_PROBLEM DETAILS_
From the entries below, please output exactly the lines starting at the one containing "Task: Open the shopping cart icon" and ending at the one containing "The height and", both included.

_EXERCISE DATA_
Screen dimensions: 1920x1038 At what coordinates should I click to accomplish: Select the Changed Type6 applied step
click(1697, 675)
==
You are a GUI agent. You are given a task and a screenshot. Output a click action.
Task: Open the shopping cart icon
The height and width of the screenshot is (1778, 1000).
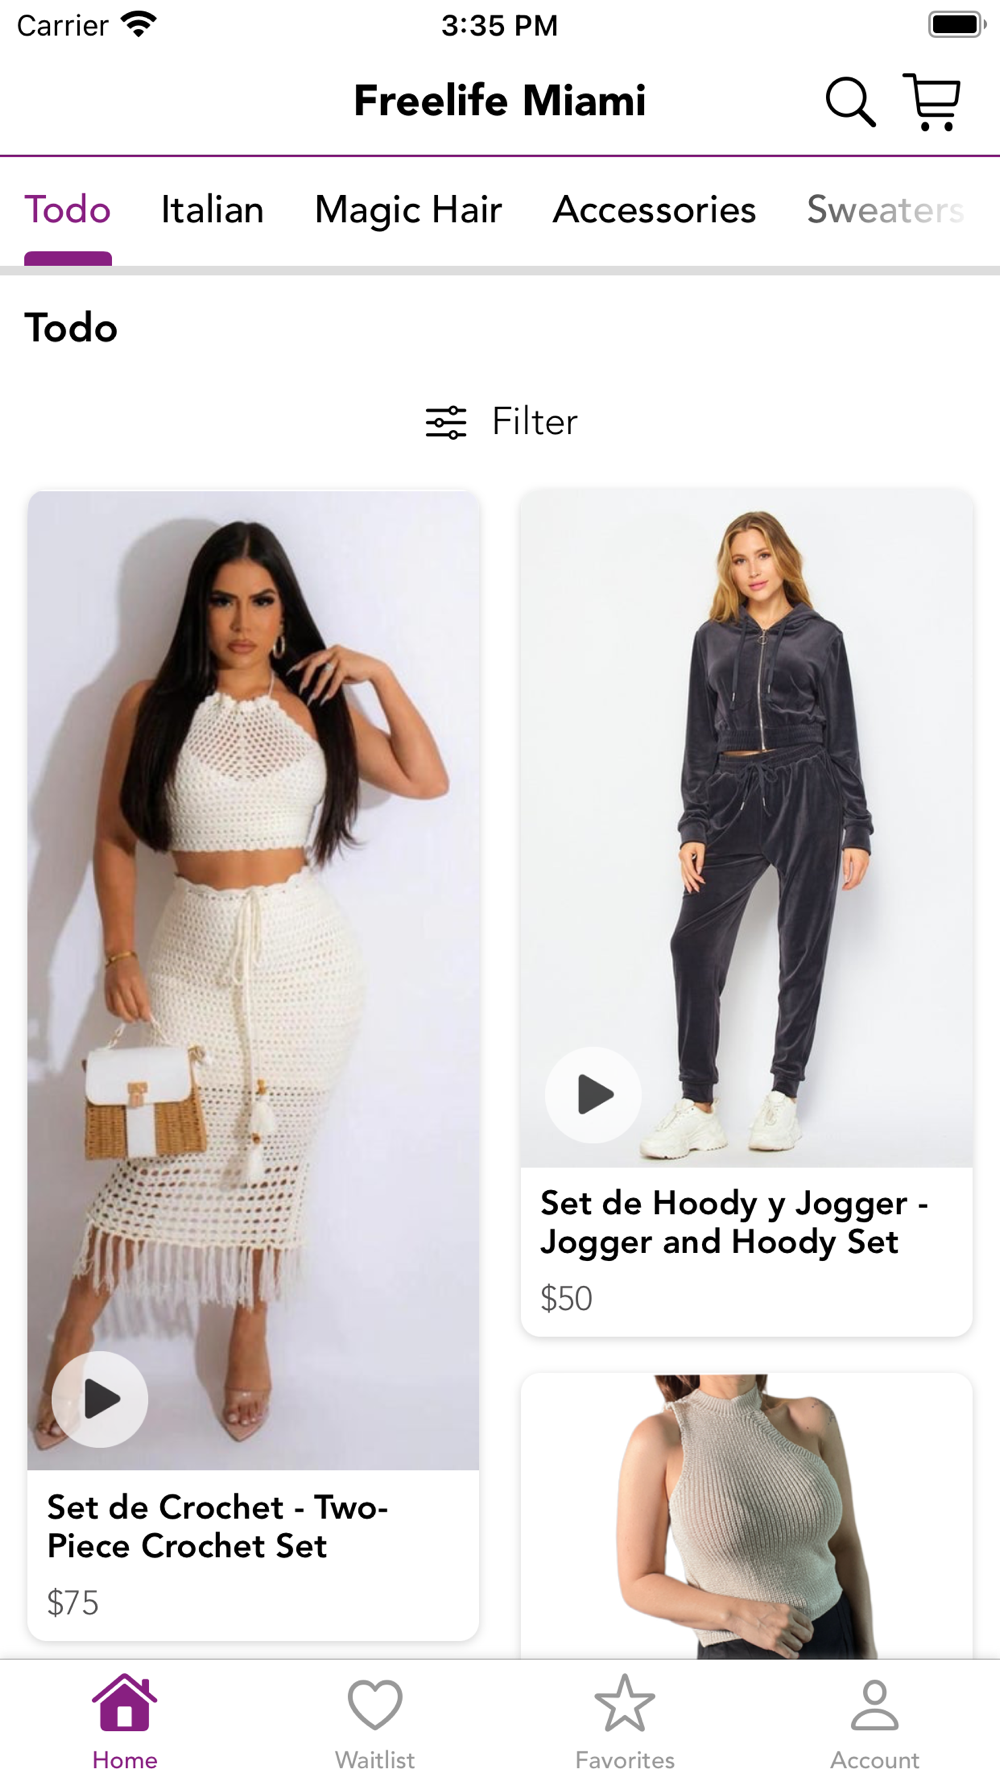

_WRITTEN RESPONSE_
Task: Open the shopping cart icon
The height and width of the screenshot is (1778, 1000).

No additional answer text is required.